[Exercise data Boundary: Start]

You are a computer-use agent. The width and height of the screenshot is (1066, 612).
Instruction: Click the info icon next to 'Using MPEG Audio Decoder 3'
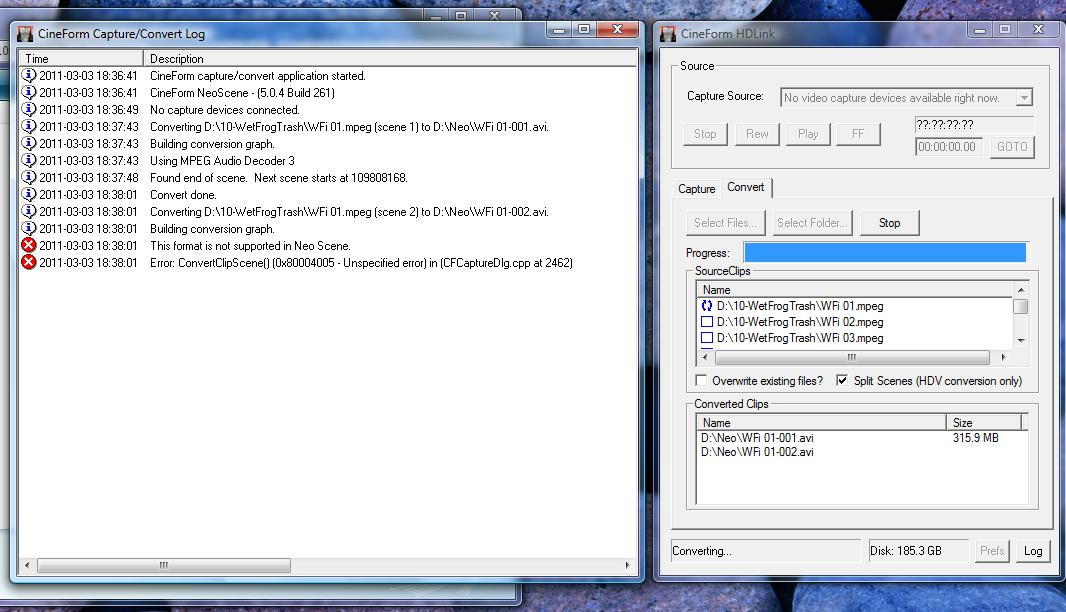tap(29, 161)
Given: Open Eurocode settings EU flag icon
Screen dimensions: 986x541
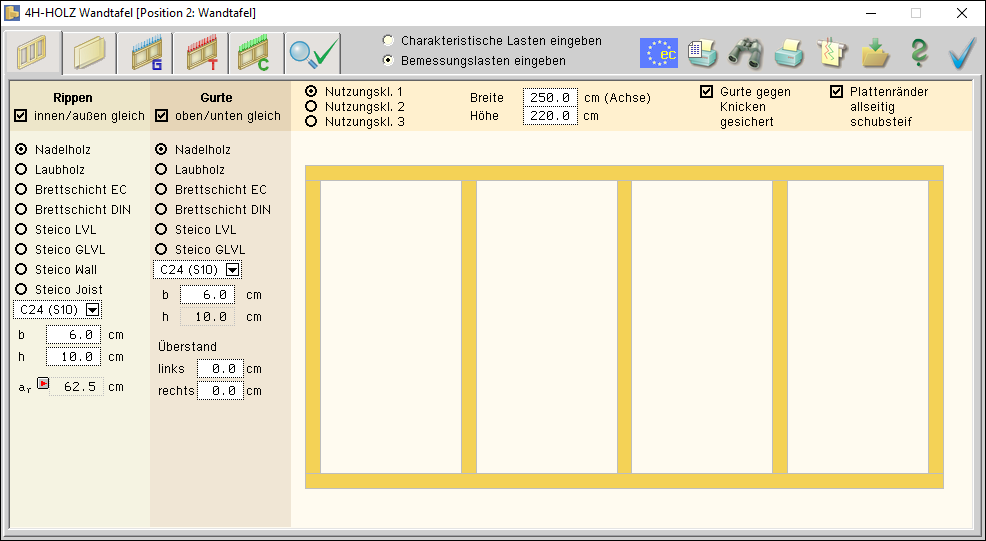Looking at the screenshot, I should point(659,53).
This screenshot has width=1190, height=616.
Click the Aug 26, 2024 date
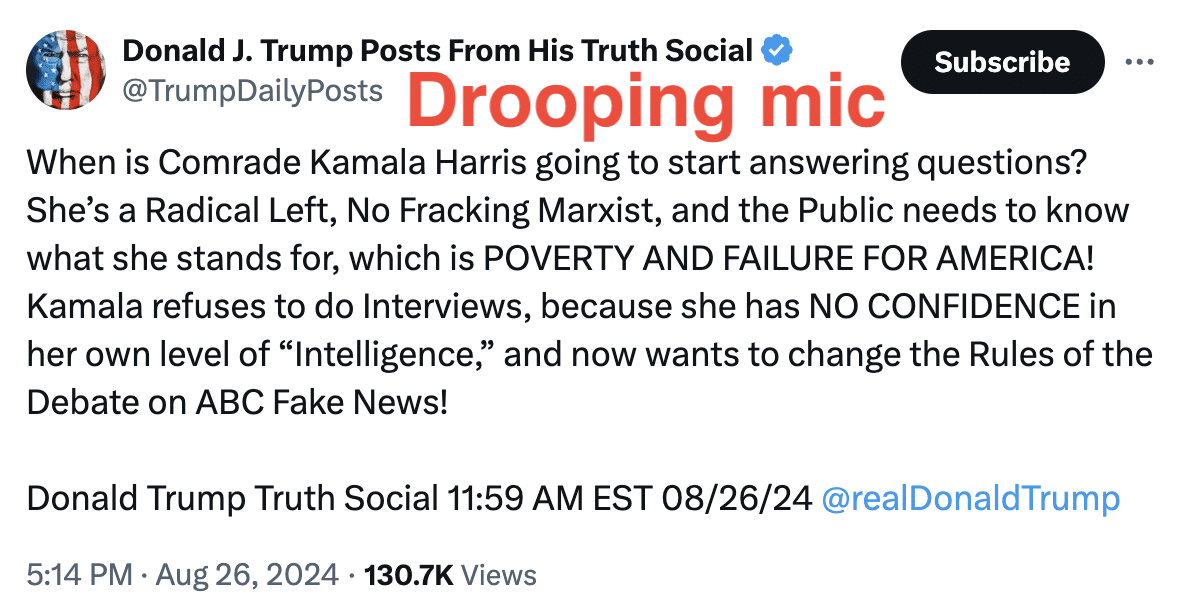tap(246, 575)
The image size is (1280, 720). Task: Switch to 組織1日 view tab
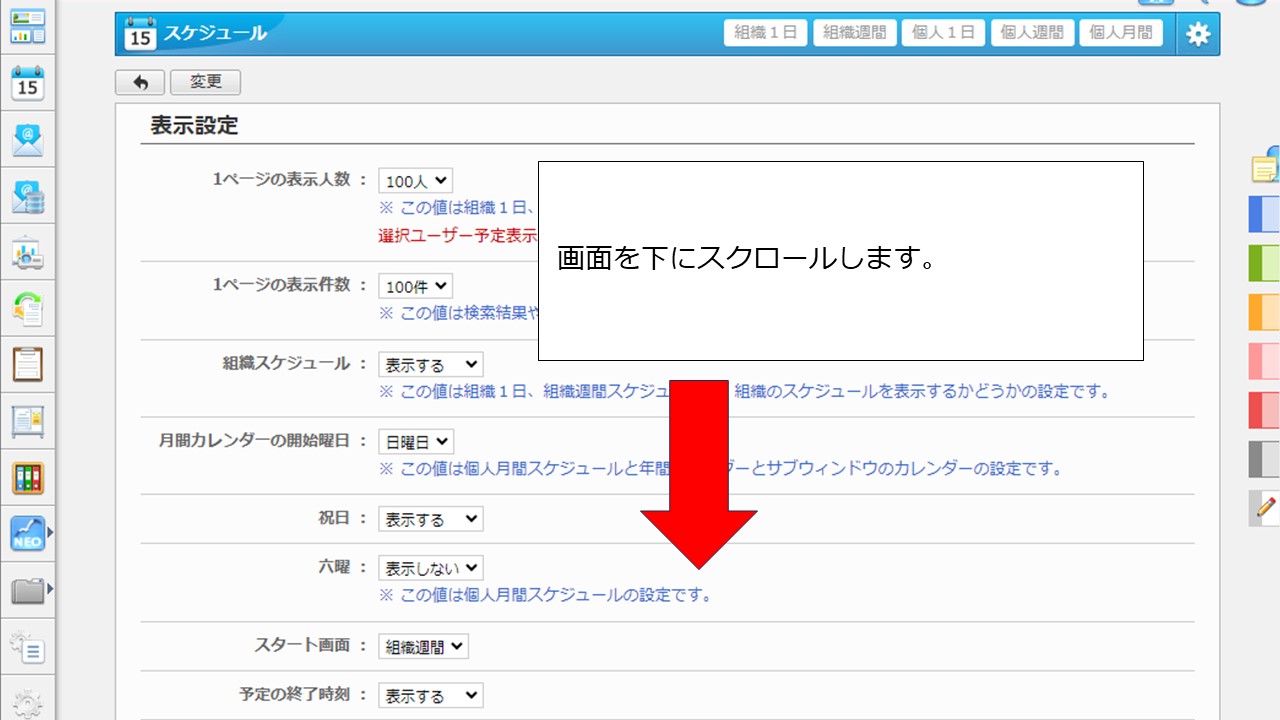point(765,33)
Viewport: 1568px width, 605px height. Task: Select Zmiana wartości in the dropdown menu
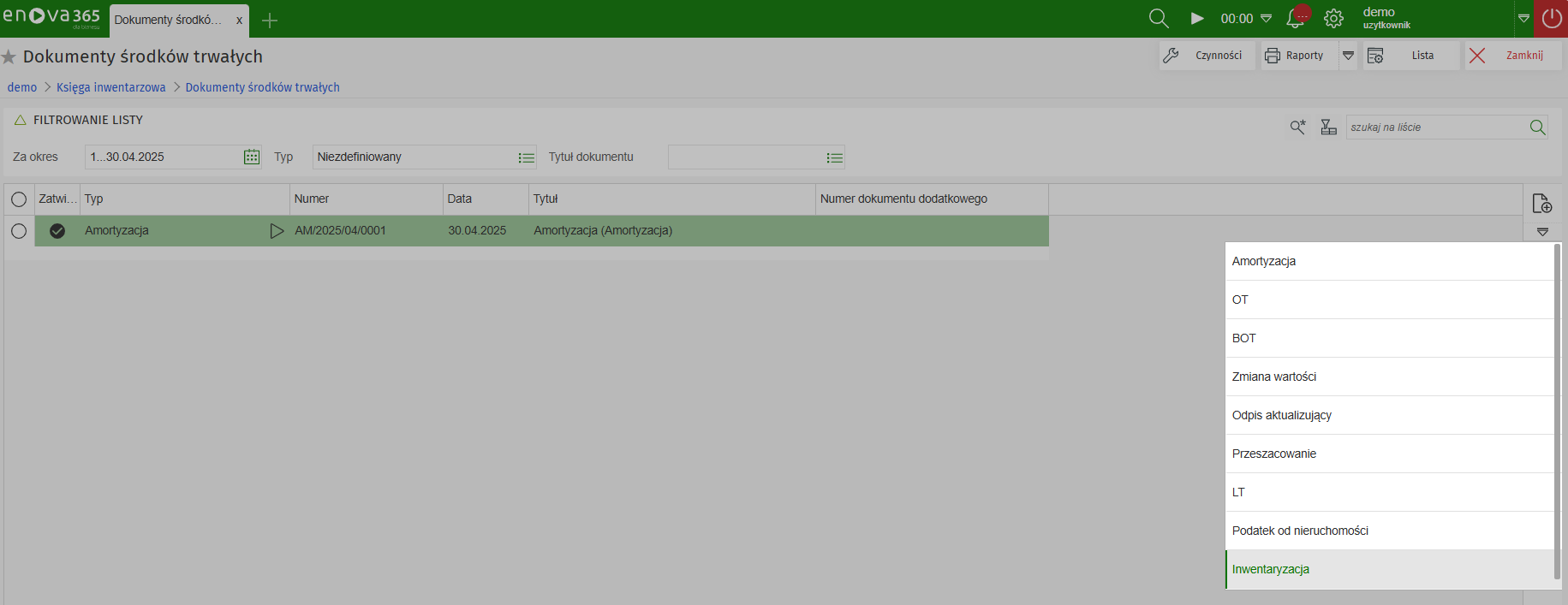pos(1274,377)
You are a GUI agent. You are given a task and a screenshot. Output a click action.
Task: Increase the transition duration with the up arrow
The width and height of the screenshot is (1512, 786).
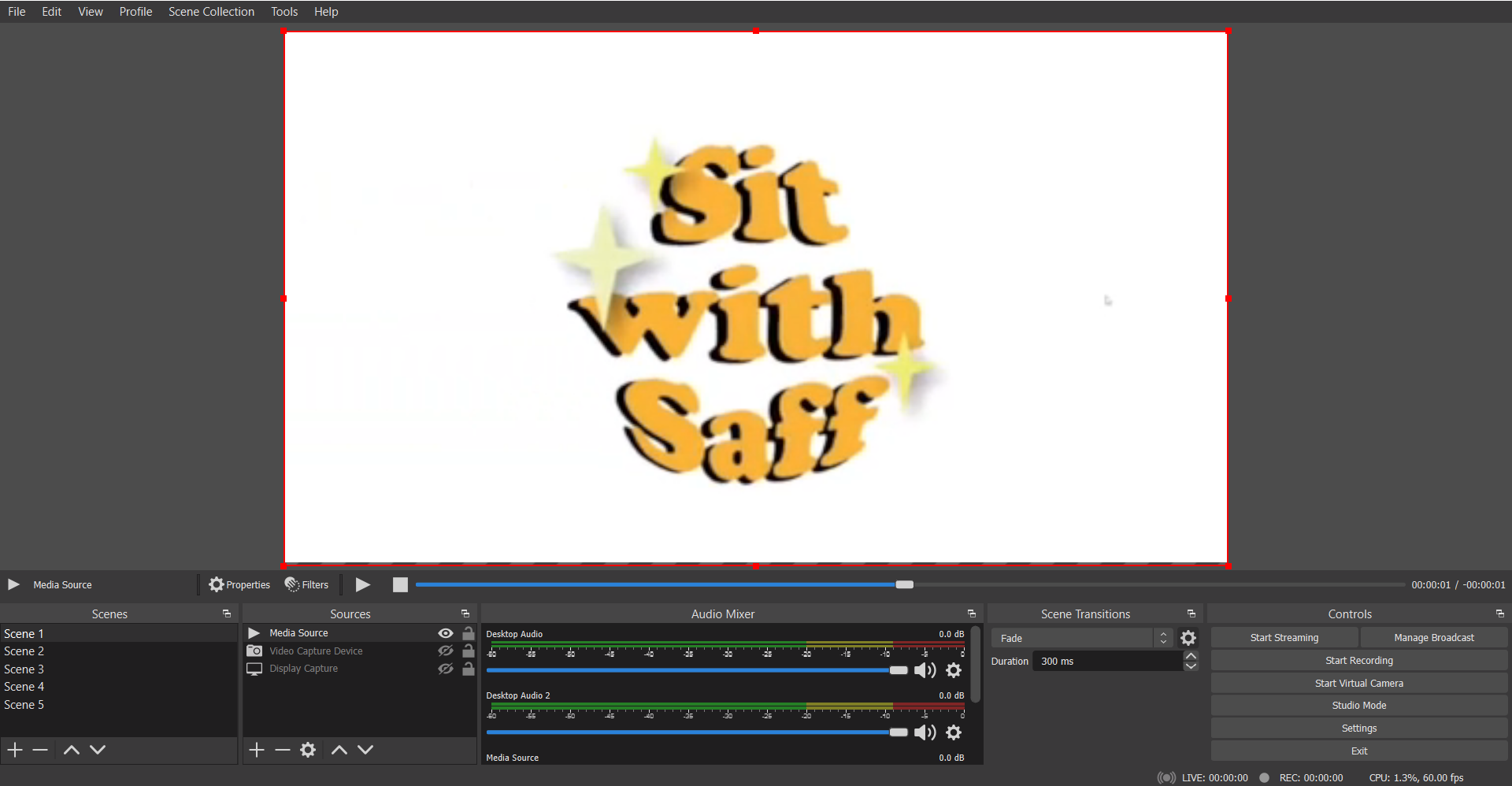(x=1191, y=656)
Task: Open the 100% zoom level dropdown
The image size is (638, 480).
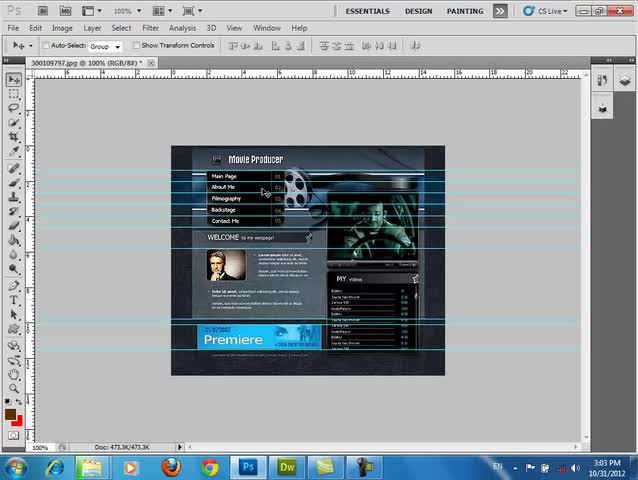Action: [127, 11]
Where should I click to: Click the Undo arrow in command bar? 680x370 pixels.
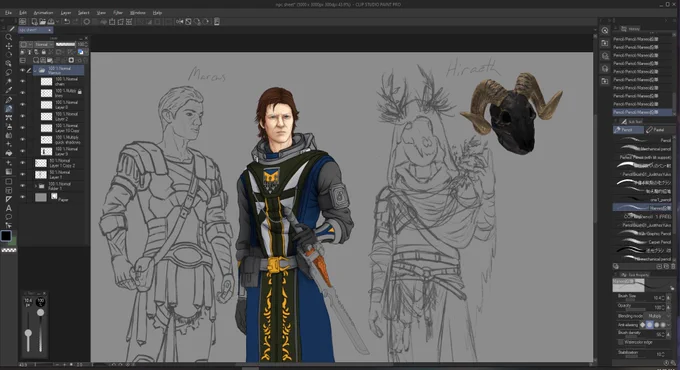(67, 22)
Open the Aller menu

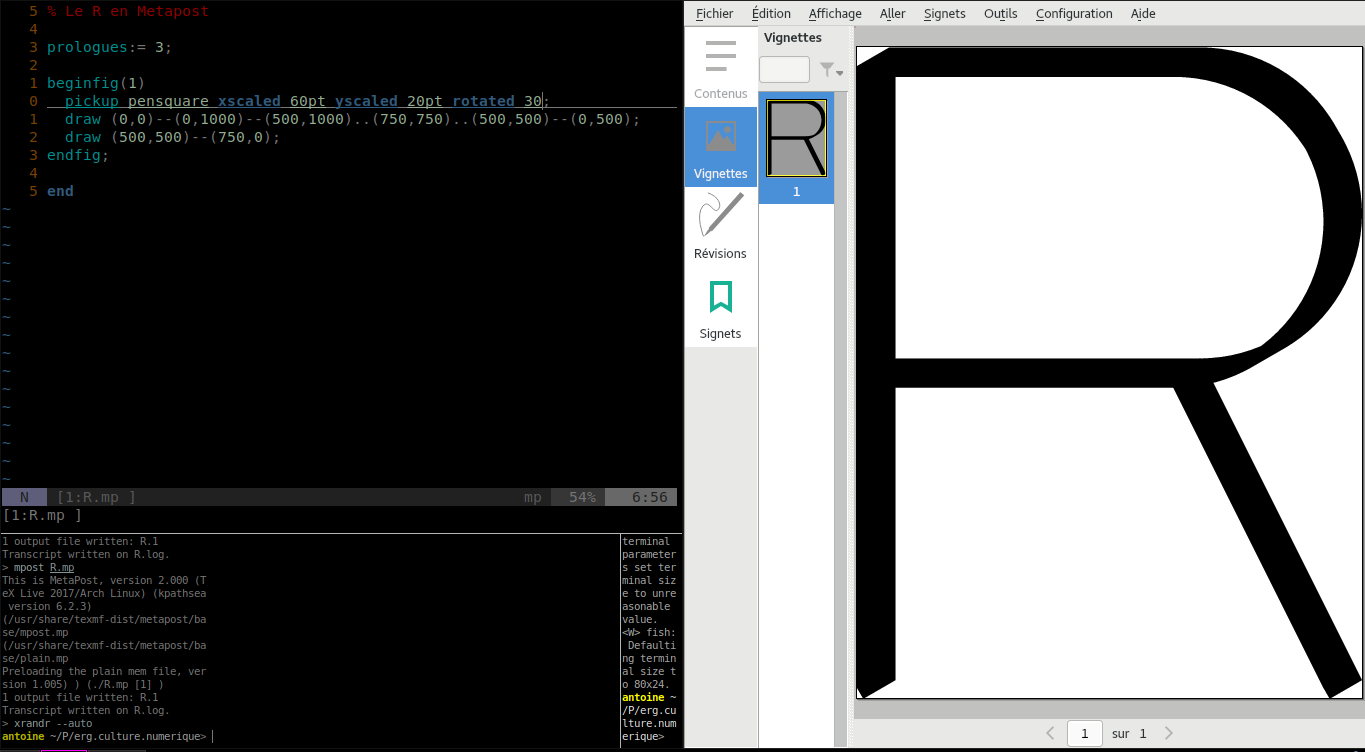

[Exercise data Boundary: End]

**What to do:** Please copy exactly, and only, the lines from the one that contains "The image size is (638, 480)." through the last line of the data above, omitting all pictures.

**Problem solution:**
The image size is (638, 480).
Action: [127, 11]
Where should I click to: Click the Undo arrow in command bar? 680x370 pixels.
(67, 22)
Open the Aller menu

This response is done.